温州市に住む林さんの夫は重病を患い、同市某病院の集中治療室(ICU)に40数日間入院。その後、約400キロも離れた杭州市の病院に移ることになった。
当日、予約していた救急車に乗り込み、出発しようとした。林さんの説明によると、救急車に備え付けられていた人工呼吸器を付けた直後、夫は呼吸困難になり、数分後に吐血。そのため再び同じ病院のICUに運び込まれた。翌日まで、瀕死の状態が続いた。
この病院の医師がその「救急車」内部を確認したところ、人工呼吸器が故障していた。「同乗の『救急隊員』は、機器の操作方法すらよく知らない様子だった」と林は言う。

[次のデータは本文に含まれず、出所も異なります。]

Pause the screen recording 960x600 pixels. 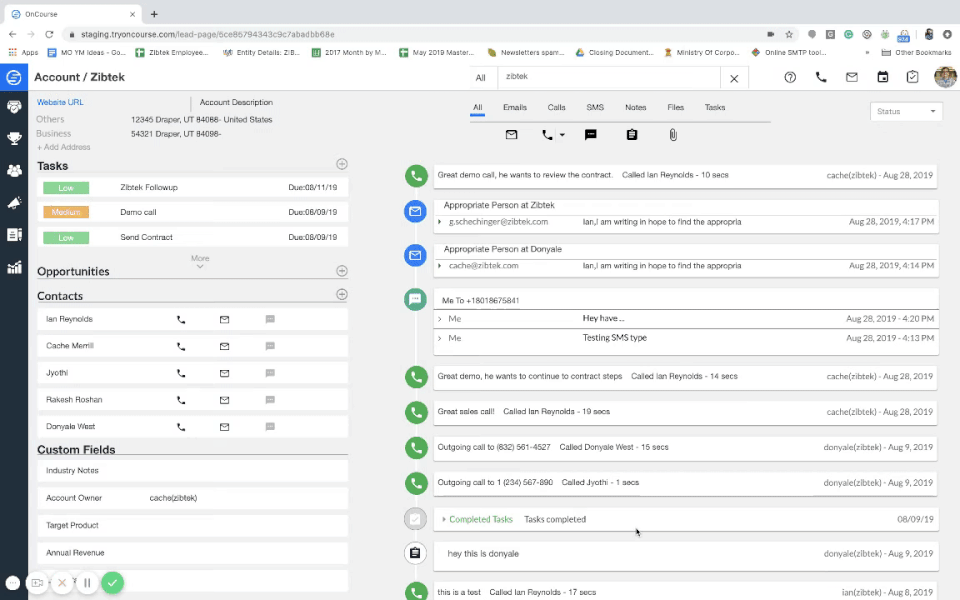coord(87,582)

林さんは確かに救急車の出動を受けつける市の機構・救急センターの専用電話「120番」に連絡していた。この「救急車」の対応を不審に思った家族は、警察に通報した。
「救急車」の所有者は同市の私立病院「温州華僑骨傷医院」と登録されている。呂愛蓮副院長は北京晨報の取材に対して、「政府の許可を得た救急車」と主張しながらも、「通常は命の危険がない外傷患者しか搬送しない」と曖昧な説明を繰り返した。
「なぜ、今回のような重病患者を杭州市の病院まで長距離搬送しようとしたか」との記者の質問に対して、同副院長は笑いながら「状況をまったく知らなかった」「救急車の管理が足りなかった」などと他人事のように答えた。その責任について問い詰めると、副院長は黙り込んだ。

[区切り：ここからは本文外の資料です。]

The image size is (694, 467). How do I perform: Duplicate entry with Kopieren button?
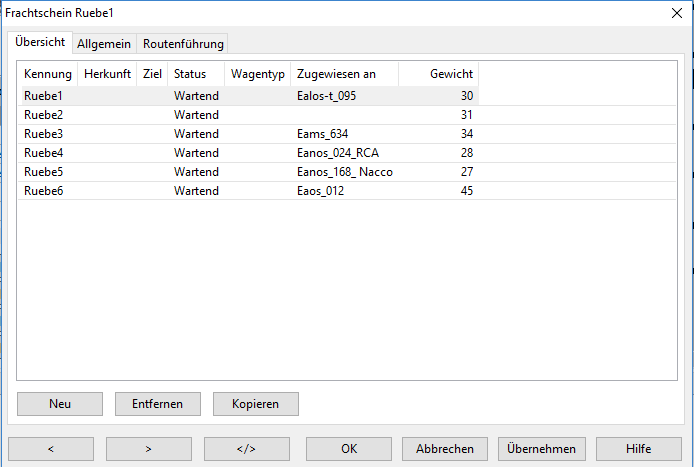point(256,403)
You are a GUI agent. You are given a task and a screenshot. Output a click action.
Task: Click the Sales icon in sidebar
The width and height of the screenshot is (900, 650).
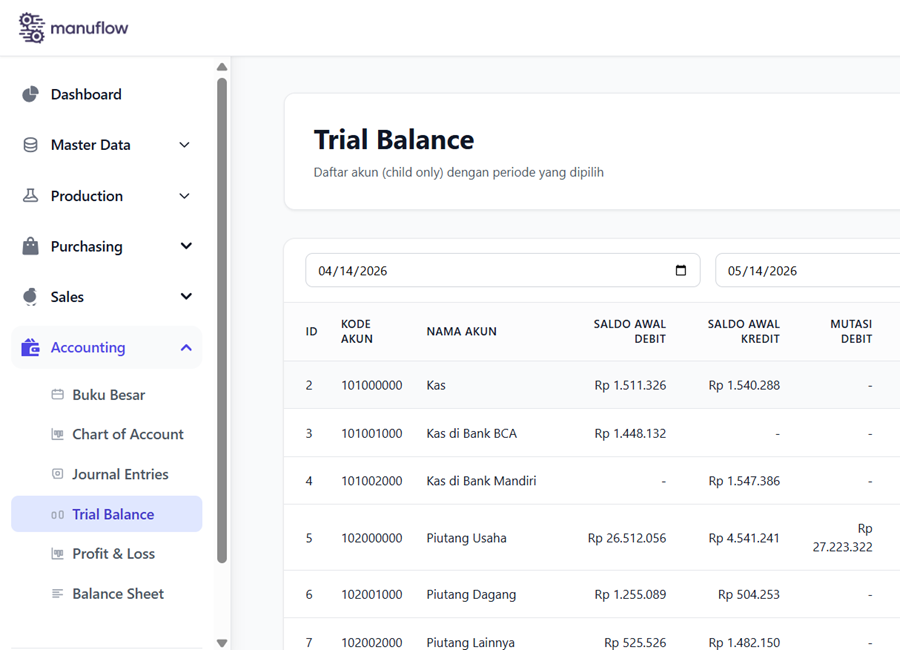coord(30,296)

同紙が取材を進めていくうち、驚くべき事実が明らかになった。この「救急車」は個人の所有物であり、車のオーナーと運転手の話では、市の緊急の受付担当者がしばしば搬送の依頼を寄せ、搬送料金(注:中国の救急車出動費は全額患者が負担し、値段はタクシーより遥かに高い)の20%を、『業務斡旋の謝礼』として受付担当者に渡しているのだという。
記者は同市救急センターに話を聞くと、ある幹部が「当時の受付担当者が不在のため、詳しい状況を把握できていない」と答えるに留まった。
今回の事件について、同市当局は上記の私立病院に処分を下したという。林さんの件の責任については「診断ののち結論を出す」としている。